[Task requirements] For this exercise, please reproduce the records below word for word, from the first line through the line with "Task: Add a Milepost field type".

(Stored items)
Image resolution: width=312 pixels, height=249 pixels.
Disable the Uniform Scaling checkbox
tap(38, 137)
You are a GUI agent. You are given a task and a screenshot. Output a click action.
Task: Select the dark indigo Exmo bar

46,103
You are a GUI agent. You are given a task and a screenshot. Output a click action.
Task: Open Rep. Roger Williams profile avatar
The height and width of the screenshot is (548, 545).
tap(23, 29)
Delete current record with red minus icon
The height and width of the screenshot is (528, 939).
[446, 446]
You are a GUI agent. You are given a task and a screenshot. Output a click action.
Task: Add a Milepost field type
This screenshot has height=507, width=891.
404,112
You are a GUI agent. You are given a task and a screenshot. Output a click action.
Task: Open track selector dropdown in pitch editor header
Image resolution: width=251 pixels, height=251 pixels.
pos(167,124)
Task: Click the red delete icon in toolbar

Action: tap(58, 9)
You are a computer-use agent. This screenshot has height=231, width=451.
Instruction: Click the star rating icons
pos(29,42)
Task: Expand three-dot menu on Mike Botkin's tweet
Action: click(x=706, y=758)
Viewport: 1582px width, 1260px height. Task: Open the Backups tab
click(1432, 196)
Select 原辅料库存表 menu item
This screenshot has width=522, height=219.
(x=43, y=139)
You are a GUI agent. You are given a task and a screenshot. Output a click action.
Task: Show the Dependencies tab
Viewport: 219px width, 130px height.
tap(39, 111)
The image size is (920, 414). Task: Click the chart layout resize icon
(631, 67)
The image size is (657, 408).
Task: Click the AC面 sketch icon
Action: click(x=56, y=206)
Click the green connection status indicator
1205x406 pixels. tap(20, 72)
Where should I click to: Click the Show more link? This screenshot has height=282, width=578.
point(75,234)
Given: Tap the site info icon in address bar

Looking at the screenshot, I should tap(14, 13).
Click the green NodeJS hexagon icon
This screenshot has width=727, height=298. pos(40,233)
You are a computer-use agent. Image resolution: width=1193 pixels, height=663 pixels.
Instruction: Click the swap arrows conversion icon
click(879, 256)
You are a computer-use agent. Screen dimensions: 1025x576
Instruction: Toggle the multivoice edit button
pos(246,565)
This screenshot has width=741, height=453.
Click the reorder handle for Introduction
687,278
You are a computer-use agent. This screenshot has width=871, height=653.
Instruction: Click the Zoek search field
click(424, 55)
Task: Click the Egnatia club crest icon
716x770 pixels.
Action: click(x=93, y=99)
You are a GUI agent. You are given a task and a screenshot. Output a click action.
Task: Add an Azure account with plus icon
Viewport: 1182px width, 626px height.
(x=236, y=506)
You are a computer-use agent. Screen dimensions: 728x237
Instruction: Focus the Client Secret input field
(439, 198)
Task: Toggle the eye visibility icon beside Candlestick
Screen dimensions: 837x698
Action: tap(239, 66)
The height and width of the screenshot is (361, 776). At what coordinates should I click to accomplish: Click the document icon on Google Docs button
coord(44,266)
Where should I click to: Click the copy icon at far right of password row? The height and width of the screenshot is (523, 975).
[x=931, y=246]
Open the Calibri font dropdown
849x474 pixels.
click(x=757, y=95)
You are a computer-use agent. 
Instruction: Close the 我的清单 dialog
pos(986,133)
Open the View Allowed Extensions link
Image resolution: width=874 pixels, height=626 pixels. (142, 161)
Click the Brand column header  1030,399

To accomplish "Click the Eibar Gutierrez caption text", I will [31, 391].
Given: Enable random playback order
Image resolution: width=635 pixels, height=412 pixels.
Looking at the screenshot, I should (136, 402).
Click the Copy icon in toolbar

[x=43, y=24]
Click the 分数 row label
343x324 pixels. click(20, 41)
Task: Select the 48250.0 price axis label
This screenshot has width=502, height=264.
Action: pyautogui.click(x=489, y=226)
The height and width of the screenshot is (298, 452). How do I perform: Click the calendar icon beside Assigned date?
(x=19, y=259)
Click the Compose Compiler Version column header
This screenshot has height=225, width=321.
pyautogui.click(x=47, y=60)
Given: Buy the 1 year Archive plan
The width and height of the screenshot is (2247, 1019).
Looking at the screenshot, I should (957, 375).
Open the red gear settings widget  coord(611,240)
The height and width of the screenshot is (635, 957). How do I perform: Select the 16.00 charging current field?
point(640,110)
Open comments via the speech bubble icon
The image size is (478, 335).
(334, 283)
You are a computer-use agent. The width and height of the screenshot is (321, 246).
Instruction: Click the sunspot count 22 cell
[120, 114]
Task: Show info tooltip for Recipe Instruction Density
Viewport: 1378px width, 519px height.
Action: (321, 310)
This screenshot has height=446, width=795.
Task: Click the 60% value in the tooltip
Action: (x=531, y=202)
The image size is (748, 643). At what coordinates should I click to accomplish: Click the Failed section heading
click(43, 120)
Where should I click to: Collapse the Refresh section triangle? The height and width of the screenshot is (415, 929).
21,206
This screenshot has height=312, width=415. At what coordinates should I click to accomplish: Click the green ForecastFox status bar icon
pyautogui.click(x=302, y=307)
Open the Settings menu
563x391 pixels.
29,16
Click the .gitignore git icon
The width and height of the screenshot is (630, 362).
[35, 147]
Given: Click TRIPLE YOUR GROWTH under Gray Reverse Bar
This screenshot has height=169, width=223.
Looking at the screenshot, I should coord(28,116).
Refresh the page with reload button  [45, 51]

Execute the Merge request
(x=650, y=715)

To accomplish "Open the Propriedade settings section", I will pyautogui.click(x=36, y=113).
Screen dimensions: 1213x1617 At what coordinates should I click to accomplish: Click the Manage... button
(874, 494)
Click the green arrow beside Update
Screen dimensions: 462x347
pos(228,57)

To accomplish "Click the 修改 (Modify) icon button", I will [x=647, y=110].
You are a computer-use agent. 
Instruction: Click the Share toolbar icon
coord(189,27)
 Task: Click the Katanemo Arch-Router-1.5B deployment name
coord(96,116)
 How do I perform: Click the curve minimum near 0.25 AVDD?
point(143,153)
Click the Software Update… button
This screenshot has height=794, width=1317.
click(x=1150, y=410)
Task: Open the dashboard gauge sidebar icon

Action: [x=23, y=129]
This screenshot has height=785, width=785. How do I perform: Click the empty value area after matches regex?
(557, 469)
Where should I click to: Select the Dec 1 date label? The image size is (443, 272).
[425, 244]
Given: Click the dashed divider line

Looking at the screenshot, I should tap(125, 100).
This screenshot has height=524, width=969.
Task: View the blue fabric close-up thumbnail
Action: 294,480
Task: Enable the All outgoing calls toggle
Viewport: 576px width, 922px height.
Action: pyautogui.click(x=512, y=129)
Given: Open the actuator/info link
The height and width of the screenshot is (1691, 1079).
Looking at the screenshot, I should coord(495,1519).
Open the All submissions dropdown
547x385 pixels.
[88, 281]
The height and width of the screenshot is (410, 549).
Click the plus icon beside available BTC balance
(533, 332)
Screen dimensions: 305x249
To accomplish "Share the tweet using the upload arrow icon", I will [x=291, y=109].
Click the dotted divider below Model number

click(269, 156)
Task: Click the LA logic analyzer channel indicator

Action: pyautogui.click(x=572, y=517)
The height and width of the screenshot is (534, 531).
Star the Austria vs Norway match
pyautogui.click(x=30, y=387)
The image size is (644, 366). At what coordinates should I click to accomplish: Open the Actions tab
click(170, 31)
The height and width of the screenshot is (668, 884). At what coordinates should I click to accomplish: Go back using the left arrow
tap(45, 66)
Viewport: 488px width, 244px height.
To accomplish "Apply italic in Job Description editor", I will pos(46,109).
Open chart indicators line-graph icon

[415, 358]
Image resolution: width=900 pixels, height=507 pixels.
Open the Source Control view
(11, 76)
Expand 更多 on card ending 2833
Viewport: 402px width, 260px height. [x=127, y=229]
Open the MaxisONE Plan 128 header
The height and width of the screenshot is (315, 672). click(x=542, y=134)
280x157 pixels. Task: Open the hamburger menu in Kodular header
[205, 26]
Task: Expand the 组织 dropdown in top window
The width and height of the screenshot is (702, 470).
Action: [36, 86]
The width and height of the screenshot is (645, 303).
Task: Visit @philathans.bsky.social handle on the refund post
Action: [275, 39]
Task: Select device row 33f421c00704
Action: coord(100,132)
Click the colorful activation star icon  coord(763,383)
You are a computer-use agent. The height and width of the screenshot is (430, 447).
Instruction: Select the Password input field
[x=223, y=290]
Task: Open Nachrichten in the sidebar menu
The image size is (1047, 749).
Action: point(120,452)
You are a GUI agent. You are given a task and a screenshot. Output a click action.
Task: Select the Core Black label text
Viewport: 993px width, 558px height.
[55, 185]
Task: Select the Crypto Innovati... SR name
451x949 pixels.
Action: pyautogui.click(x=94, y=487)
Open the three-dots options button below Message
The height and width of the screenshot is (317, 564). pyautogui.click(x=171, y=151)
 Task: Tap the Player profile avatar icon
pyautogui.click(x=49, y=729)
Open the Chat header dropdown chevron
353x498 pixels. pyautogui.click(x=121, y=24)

[Answer for this exercise]
Image resolution: width=312 pixels, height=249 pixels.
Disable the Uniform Scaling checkbox
tap(38, 137)
You are a GUI agent. You are given a task and a screenshot. Output a click action.
Task: Select the dark indigo Exmo bar

46,103
You are a GUI agent. You are given a task and a screenshot. Output a click action.
Task: Open Rep. Roger Williams profile avatar
The height and width of the screenshot is (548, 545).
tap(23, 29)
Delete current record with red minus icon
The height and width of the screenshot is (528, 939).
[446, 446]
You are a GUI agent. You are given a task and a screenshot. Output a click action.
Task: Add a Milepost field type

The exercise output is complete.